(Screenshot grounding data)
************

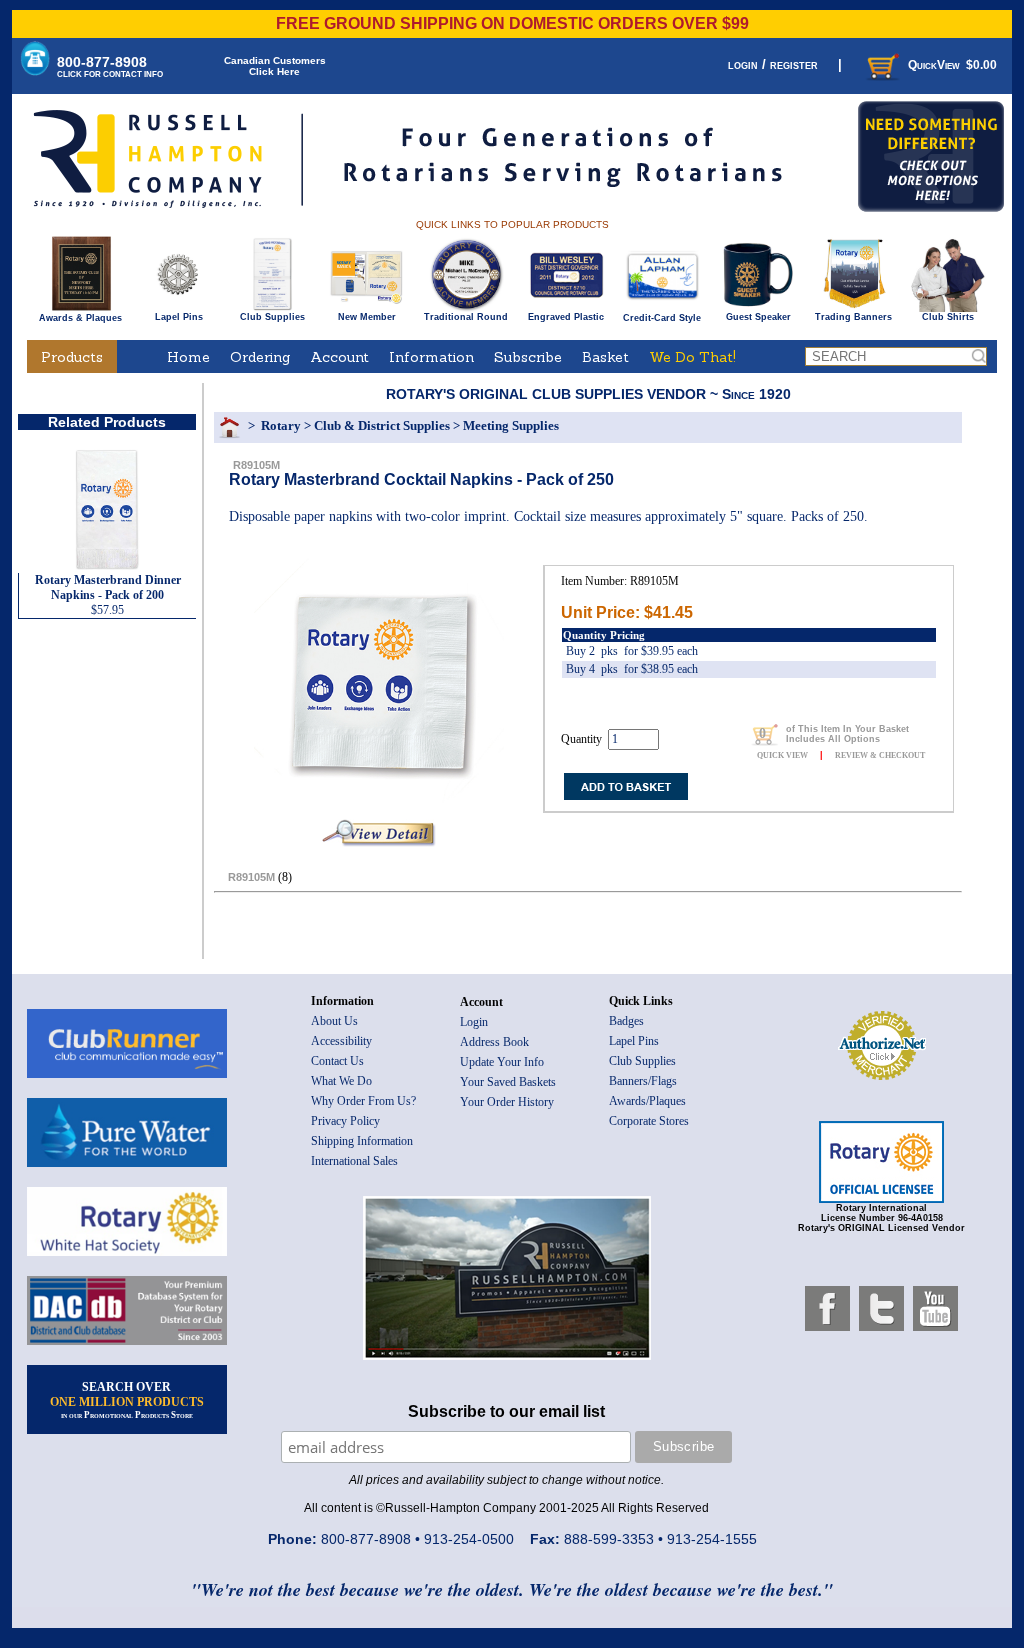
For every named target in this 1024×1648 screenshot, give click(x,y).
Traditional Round (466, 317)
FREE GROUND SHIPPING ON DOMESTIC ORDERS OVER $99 (512, 23)
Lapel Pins (179, 317)
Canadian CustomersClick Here (275, 66)
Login (474, 1022)
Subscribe (528, 357)
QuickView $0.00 (952, 65)
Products (72, 357)
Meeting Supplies (511, 425)
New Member (367, 317)
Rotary (281, 425)
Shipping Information (362, 1141)
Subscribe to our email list (506, 1411)
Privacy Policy (345, 1121)
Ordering (260, 357)
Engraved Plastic (566, 317)
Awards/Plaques (647, 1101)
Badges (626, 1021)
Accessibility (341, 1041)
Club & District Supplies (382, 425)
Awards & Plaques (80, 318)
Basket (605, 357)
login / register (773, 64)
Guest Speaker (758, 317)
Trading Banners (853, 317)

************

From the line containing "Products (72, 357)" down to the last line of the data above, copy every line exactly; leave out all other lines.

Result of this task:
Products (72, 357)
Meeting Supplies (511, 425)
New Member (367, 317)
Rotary (281, 425)
Shipping Information (362, 1141)
Subscribe to our email list (506, 1411)
Privacy Policy (345, 1121)
Ordering (260, 357)
Engraved Plastic (566, 317)
Awards/Plaques (647, 1101)
Badges (626, 1021)
Accessibility (341, 1041)
Club & District Supplies (382, 425)
Awards & Plaques (80, 318)
Basket (605, 357)
login / register (773, 64)
Guest Speaker (758, 317)
Trading Banners (853, 317)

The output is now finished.